Report all lines in the records that hold the string "paper".

■ Available records:
◆ ◆ ◆ ◆ ◆
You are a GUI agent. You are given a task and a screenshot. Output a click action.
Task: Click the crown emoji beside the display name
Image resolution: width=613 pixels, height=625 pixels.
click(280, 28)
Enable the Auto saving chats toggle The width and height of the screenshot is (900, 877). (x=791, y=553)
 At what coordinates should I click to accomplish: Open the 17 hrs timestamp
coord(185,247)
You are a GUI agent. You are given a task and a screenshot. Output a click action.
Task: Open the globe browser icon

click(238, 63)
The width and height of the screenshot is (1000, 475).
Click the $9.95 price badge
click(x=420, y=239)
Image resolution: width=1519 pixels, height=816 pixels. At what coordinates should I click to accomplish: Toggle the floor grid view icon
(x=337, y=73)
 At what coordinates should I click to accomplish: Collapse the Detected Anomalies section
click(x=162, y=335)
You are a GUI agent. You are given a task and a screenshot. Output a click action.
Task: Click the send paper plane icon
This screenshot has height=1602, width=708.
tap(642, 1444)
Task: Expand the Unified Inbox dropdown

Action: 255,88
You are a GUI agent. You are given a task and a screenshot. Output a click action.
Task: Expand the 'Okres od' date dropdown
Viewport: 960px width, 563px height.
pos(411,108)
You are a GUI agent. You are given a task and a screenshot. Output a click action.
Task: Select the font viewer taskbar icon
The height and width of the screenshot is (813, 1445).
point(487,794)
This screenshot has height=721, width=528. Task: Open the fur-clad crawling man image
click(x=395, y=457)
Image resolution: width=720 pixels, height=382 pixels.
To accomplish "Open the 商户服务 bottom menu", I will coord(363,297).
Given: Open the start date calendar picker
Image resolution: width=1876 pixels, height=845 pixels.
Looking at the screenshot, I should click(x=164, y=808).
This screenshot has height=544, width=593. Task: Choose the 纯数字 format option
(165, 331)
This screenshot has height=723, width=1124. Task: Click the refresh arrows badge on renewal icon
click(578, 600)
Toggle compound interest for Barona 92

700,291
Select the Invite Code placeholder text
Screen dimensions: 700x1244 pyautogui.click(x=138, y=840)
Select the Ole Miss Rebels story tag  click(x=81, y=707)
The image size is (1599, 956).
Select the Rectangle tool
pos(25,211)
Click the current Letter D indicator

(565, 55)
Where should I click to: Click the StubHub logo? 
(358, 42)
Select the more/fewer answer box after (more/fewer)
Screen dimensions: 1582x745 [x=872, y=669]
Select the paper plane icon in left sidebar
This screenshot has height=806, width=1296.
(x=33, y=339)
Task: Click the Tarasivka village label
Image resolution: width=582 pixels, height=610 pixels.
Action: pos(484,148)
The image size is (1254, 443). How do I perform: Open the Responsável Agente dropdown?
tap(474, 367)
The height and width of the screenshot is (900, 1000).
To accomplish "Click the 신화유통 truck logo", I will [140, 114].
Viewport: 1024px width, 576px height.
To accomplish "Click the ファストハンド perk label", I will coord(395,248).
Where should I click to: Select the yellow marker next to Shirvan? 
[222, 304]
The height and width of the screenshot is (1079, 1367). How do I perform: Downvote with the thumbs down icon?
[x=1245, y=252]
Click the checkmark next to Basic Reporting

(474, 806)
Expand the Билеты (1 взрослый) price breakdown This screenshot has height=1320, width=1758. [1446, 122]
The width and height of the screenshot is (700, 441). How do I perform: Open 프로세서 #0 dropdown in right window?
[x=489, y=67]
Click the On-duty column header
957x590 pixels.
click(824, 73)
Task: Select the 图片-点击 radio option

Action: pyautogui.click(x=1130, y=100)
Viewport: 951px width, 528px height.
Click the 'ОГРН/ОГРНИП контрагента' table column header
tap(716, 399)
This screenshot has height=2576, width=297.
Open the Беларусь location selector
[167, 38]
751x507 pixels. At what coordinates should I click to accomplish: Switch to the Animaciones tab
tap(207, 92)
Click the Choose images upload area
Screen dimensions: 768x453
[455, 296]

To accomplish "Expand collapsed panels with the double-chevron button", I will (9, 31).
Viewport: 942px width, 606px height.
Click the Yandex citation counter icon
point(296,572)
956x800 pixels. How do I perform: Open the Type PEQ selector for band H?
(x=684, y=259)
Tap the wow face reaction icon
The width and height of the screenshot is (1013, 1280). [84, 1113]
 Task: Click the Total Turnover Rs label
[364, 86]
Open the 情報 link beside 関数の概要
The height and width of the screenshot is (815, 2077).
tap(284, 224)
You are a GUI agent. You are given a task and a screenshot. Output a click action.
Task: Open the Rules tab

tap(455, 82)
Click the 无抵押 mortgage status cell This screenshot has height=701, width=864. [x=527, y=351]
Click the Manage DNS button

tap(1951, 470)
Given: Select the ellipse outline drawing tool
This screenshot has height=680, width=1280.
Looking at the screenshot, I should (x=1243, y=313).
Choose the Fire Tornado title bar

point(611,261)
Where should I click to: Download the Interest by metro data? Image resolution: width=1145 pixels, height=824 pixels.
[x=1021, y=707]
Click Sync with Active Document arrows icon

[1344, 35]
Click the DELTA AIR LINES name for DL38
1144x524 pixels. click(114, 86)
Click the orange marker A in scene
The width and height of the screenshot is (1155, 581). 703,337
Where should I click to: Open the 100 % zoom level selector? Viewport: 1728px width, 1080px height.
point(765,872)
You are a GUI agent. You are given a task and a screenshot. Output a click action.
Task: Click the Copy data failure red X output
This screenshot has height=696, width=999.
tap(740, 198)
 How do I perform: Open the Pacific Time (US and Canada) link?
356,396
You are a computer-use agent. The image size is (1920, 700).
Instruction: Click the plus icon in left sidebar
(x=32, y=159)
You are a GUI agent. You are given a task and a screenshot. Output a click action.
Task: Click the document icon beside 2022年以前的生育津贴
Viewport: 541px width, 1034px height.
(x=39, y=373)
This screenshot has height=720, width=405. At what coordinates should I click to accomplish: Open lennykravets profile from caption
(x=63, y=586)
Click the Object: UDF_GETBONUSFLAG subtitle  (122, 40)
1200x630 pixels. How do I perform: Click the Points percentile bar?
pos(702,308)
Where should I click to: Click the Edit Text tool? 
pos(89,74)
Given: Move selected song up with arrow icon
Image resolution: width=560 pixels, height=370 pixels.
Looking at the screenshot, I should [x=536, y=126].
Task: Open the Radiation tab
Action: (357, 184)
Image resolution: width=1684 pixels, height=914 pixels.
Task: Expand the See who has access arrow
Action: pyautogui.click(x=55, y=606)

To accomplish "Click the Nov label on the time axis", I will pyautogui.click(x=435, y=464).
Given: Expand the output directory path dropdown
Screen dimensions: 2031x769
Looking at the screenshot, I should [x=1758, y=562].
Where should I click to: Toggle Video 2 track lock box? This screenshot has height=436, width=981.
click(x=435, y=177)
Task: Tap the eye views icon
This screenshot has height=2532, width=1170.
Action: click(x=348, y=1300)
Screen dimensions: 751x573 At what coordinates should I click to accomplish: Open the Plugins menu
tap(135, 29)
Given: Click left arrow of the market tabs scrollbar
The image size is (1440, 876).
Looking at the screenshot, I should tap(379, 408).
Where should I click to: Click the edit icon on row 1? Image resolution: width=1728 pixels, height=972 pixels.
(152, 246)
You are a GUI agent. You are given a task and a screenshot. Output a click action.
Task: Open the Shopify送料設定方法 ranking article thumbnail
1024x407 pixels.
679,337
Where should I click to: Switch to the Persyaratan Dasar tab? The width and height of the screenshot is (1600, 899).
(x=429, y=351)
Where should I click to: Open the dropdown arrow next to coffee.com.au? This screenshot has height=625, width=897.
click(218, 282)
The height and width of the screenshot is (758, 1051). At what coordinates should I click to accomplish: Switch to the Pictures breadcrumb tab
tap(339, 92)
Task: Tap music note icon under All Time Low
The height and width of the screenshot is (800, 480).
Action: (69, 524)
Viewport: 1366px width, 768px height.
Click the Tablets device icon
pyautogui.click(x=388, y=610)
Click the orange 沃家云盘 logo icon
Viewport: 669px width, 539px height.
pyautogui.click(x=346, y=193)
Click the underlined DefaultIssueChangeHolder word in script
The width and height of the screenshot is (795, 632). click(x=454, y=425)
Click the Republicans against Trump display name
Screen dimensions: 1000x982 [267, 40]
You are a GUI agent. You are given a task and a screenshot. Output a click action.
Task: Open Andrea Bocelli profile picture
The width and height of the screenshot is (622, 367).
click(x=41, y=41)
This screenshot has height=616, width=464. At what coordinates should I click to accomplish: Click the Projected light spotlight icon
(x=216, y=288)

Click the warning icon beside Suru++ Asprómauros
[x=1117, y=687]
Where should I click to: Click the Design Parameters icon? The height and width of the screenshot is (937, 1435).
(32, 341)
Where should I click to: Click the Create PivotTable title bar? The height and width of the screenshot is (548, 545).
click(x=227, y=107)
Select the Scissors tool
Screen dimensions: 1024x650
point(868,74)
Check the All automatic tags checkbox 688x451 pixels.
◆ ◆ ◆ ◆ ◆
■ Written solution:
Task: Click the send paper plane icon
Select the paper plane icon in left sidebar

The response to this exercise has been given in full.